First take note of the domain of f(x) ; the square root term is defined as long as x - x ² ≥ 0, or 0 ≤ x ≤ 1.
Check the value of f(x) at these endpoints:
f (0) = 0
f (1) = 0
Take the derivative of f(x) :
[tex]f(x)=8x\sqrt{x-x^2}=8x\left(x-x^2\right)^{\frac12}[/tex]
[tex]\implies f'(x)=8\left(x-x^2\right)^{\frac12}+4x\left(x-x^2\right)^{-\frac12}(1-2x)=4\left(x-x^2\right)^{-\frac12}\left(2\left(x-x^2)\right)+x(1-2x)\right)=\dfrac{4(3x-4x^2)}{\sqrt{x-x^2}}[/tex]
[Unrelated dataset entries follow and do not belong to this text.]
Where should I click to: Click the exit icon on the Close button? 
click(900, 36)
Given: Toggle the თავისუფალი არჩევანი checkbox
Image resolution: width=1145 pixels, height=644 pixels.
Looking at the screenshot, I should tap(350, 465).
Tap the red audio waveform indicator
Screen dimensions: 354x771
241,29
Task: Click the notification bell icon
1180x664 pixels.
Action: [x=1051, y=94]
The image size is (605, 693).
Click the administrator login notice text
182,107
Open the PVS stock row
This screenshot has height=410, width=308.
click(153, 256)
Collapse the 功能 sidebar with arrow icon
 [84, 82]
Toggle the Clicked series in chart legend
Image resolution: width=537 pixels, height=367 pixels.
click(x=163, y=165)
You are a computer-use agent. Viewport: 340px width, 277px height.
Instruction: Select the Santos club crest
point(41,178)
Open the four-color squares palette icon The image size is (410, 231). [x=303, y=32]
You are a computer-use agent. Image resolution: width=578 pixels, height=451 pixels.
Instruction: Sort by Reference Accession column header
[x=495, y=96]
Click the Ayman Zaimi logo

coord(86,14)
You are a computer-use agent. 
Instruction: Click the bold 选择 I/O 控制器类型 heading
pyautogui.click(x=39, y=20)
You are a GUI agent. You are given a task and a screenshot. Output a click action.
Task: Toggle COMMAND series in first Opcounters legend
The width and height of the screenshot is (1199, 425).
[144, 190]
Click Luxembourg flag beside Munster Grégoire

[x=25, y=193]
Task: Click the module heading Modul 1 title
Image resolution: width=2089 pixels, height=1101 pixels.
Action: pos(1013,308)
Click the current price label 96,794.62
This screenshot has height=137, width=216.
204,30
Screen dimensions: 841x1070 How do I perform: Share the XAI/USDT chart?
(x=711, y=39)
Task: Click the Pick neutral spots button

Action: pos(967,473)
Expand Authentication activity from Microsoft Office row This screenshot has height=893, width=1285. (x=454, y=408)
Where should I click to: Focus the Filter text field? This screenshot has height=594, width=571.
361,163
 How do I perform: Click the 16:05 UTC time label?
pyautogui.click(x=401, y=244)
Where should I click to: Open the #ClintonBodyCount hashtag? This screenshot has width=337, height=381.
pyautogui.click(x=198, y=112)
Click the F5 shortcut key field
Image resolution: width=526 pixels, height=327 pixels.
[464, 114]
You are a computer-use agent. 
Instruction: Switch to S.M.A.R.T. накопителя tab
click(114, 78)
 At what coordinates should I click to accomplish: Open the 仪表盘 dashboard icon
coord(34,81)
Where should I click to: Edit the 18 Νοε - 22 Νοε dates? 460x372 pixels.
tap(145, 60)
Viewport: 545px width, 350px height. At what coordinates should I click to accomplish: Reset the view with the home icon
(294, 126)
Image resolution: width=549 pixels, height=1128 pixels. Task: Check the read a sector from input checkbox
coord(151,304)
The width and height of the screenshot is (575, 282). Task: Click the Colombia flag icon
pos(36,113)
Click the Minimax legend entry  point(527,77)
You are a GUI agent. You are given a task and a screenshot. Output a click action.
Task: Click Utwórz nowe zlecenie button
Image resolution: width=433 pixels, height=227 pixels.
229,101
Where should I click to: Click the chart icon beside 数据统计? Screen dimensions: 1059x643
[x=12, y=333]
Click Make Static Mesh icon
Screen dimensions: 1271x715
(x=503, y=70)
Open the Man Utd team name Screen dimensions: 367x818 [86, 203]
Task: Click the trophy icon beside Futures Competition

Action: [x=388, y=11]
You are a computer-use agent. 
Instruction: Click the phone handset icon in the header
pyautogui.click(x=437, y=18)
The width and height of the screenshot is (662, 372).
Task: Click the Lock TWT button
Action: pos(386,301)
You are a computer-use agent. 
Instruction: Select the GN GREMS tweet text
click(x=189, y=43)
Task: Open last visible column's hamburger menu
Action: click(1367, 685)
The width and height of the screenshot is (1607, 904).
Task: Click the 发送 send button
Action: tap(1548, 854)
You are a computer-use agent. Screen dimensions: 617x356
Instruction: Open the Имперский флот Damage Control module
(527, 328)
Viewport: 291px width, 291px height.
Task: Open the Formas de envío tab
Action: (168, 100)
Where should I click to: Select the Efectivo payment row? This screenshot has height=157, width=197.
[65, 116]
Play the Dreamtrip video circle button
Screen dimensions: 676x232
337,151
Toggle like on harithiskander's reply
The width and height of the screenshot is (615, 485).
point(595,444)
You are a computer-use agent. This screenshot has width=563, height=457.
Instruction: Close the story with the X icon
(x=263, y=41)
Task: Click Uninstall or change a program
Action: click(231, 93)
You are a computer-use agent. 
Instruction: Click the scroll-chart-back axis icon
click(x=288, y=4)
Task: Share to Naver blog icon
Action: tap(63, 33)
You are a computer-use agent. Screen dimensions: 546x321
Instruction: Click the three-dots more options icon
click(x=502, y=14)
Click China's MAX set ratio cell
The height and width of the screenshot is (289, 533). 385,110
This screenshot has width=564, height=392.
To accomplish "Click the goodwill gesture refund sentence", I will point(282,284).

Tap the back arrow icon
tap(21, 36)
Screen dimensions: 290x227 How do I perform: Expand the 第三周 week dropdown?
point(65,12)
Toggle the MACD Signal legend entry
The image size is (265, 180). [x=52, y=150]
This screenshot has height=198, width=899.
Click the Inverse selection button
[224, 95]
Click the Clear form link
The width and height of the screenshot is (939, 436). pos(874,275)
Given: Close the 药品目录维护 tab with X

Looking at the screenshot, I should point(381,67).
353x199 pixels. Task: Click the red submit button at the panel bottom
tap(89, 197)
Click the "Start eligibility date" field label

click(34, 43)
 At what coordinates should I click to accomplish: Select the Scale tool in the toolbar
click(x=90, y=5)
For x ≠ 0, we can eliminate the √x term in the denominator:
[tex]x\neq0\implies f'(x)=\dfrac{4\sqrt x (3-4x)}{\sqrt{1-x}}[/tex]
f(x) has critical points where f '(x) is zero or undefined. We know about the undefined case, which occurs at the boundary of the domain of f(x). Check where f '(x) = 0 :
√x (3 - 4x) = 0
√x = 0 or 3 - 4x = 0
The first case gives x = 0, which we ignore. The second leaves us with x = 3/4, at which point we get a maximum of max{f(x) } = 3√3 / 2.